=== Input data ===
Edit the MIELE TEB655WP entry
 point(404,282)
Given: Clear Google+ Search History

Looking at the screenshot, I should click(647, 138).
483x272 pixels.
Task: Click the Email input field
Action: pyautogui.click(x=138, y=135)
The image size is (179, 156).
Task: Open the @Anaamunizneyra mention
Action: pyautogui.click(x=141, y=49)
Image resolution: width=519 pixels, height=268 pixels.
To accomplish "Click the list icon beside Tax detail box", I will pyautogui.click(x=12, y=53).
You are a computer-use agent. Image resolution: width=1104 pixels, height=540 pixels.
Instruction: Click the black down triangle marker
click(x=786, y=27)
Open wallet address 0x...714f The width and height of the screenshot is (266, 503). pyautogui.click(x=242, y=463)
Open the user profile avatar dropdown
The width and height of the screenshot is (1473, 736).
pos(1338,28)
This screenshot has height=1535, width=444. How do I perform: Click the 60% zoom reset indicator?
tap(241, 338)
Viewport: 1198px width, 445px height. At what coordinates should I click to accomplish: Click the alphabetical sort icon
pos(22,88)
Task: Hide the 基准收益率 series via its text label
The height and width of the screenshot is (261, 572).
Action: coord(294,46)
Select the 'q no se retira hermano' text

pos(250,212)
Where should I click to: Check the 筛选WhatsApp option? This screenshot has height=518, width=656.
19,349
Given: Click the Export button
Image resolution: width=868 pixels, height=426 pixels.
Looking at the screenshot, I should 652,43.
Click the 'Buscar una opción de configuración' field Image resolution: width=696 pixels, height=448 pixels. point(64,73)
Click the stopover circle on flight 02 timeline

=== Task item ===
Exact copies of the lines from the one containing "Instruction: Click the" through the end of the listing, both included, are the only thing wanted.

=== Finished task ===
Instruction: Click the black down triangle marker
click(x=786, y=27)
Open wallet address 0x...714f The width and height of the screenshot is (266, 503). pyautogui.click(x=242, y=463)
Open the user profile avatar dropdown
The width and height of the screenshot is (1473, 736).
pos(1338,28)
This screenshot has height=1535, width=444. How do I perform: Click the 60% zoom reset indicator?
tap(241, 338)
Viewport: 1198px width, 445px height. At what coordinates should I click to accomplish: Click the alphabetical sort icon
pos(22,88)
Task: Hide the 基准收益率 series via its text label
The height and width of the screenshot is (261, 572).
Action: coord(294,46)
Select the 'q no se retira hermano' text

pos(250,212)
Where should I click to: Check the 筛选WhatsApp option? This screenshot has height=518, width=656.
19,349
Given: Click the Export button
Image resolution: width=868 pixels, height=426 pixels.
Looking at the screenshot, I should 652,43.
Click the 'Buscar una opción de configuración' field Image resolution: width=696 pixels, height=448 pixels. point(64,73)
Click the stopover circle on flight 02 timeline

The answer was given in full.